Retreats like Ruthin, it argued, were becoming status symbols of executive life. These views were based on a long tradition linking “brain work” with nervous conditions, stretching back to the 19th century medical condition of neurasthenia suffered by a supposedly oversensitive elite.

Ruthin Castle – retreat for stressed execs. Peter Etchells/Shutterstock

Stress for everyone

While associations between stress and executives persisted, the early 1970s saw the democratisation of stress through an ever-increasing stream of newspaper stories about new susceptible groups. The Daily Mirror identified manual workers on the production line and housewives trapped in noisy tower block flats. One article explained the “seven ages of stress” from toddler to pensioner, while others identified stress as the “big danger to your health” and “a killer”.

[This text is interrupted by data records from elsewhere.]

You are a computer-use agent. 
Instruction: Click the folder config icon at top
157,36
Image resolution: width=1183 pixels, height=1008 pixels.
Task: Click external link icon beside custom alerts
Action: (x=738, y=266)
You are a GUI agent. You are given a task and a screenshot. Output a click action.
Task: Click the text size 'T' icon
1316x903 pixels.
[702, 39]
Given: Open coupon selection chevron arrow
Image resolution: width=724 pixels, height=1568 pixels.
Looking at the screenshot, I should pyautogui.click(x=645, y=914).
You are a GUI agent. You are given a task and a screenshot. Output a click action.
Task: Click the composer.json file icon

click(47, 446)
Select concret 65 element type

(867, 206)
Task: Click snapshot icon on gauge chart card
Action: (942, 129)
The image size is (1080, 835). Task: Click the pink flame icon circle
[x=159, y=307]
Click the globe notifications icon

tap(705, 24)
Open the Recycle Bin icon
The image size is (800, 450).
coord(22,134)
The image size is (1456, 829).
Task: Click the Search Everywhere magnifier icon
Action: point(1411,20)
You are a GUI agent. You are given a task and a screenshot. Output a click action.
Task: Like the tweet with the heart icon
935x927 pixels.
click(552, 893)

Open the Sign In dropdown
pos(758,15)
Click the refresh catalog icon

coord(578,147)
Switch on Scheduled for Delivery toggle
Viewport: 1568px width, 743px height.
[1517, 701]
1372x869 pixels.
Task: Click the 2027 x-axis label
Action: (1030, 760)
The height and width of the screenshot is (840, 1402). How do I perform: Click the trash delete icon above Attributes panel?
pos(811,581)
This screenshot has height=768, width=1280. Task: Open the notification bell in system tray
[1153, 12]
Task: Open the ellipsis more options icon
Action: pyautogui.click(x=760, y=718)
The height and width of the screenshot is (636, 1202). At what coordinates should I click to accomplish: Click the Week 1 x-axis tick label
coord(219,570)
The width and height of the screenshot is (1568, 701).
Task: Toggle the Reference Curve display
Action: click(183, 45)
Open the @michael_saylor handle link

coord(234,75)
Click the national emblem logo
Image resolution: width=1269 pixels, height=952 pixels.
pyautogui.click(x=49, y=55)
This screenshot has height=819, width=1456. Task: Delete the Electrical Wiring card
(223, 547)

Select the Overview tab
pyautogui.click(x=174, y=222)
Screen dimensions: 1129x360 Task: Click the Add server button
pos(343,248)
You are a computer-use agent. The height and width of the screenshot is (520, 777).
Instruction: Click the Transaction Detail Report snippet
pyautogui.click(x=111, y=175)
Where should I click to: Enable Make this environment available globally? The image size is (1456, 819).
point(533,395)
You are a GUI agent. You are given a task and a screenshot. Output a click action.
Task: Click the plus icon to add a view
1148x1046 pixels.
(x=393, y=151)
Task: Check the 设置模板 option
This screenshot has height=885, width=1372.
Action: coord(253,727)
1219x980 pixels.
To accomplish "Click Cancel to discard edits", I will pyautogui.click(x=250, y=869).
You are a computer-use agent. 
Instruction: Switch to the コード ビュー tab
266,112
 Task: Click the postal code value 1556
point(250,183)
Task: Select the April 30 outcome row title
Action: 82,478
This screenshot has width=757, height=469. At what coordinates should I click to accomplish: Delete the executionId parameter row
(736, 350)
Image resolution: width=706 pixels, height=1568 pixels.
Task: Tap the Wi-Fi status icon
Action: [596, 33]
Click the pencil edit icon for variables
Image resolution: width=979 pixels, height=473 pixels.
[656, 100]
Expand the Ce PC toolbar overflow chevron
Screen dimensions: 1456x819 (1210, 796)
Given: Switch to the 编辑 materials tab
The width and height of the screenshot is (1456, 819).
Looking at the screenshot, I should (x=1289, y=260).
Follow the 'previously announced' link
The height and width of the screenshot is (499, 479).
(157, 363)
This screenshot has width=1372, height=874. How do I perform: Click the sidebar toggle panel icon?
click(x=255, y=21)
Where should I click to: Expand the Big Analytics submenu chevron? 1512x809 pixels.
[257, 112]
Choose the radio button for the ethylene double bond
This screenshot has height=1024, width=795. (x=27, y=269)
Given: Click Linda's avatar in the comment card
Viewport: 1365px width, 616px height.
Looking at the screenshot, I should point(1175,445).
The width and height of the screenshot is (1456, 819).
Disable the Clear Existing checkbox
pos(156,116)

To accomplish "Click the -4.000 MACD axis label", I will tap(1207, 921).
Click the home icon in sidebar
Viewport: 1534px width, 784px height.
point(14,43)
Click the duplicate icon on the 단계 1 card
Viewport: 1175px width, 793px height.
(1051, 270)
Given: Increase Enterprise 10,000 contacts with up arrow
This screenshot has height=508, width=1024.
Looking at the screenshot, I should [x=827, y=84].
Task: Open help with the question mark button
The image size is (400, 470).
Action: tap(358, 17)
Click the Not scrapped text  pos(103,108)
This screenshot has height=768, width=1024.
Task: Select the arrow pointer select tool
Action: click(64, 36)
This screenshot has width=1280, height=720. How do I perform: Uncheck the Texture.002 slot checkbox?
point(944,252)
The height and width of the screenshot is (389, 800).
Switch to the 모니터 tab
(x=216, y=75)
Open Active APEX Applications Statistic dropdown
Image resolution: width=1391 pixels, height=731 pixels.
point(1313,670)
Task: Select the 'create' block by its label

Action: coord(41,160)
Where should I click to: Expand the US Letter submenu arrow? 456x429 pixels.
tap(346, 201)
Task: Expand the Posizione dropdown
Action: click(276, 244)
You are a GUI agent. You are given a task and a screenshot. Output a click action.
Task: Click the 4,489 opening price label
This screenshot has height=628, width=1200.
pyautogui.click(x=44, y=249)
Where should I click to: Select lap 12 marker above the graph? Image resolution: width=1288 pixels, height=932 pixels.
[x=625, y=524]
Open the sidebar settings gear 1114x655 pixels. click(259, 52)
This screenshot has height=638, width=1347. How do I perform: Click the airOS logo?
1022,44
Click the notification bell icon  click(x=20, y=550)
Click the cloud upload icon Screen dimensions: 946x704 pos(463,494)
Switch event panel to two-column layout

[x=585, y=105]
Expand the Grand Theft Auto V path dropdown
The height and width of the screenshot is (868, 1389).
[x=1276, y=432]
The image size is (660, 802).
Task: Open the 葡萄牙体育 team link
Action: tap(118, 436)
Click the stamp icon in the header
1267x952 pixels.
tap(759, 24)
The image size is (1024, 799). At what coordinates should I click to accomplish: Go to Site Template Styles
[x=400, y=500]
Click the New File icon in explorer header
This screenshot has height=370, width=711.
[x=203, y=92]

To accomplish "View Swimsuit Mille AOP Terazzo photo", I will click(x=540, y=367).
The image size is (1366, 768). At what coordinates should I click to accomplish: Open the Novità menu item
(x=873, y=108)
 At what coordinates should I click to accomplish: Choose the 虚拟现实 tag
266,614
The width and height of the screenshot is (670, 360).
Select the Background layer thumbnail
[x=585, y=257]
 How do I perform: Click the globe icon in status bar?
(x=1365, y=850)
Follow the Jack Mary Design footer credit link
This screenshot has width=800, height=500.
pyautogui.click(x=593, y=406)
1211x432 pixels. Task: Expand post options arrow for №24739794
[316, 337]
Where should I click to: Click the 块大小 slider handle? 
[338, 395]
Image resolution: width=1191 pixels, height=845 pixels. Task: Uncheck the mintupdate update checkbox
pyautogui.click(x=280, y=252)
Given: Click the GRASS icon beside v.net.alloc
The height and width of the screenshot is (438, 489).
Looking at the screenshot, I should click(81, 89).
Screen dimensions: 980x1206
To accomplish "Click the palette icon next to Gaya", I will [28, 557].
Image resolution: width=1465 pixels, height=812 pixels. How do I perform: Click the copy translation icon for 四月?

The reports made it clear that stress was something that anyone might experience. And by 1988 trade union-funded research claimed to “explode the myth of stress as an executive disease”, arguing that manual and clerical workers were far more likely to suffer stress.

Throughout the 1980s and 1990s a continual flow of media stories identified more susceptible groups and new varieties of stress, such as “burnout”. Readers were receiving a very clear message about the symptoms of stress and how to apply the label to their own experiences.

This did not go unnoticed. Two writers for the social research organisation, Mass Observation, reflected on this influence in the 1980s. One described her job as a teacher as “very stressful”, but also suggested that the media made people much more aware of their health, as she was far more conscious of how she felt than five years previously. The other, a medical secretary, blamed increased “neurosis and ill-health” on attitudinal change, explaining that people no longer dealt with their own problems, but were encouraged to “seek help, from the vicar, social services, the doctor and Auntie Minnie on the woman’s page”.

Her view neatly encapsulated the cultural shift that saw Britons exchange the stoicism and self-sufficiency of earlier decades for an expectation that professional help was now needed for a range of everyday occurrences, including those causing stress. It also acknowledged the media’s role in both encouraging adoption of this view and supposedly offering help.

The availability of stress as an explanation for people’s responses to many different everyday situations led to its increased adoption by individuals, organisations and the state, so that by the end of the century, stress accounted for millions of lost working days.

Stress became useful because it could apparently explain much about people’s responses to late 20th century life. But such widespread popular usage has also rendered it largely empty of meaning. While labelling oneself as “stressed” is a useful starting point, it is perhaps wise to go beyond stress to think about what you are actually feeling and why.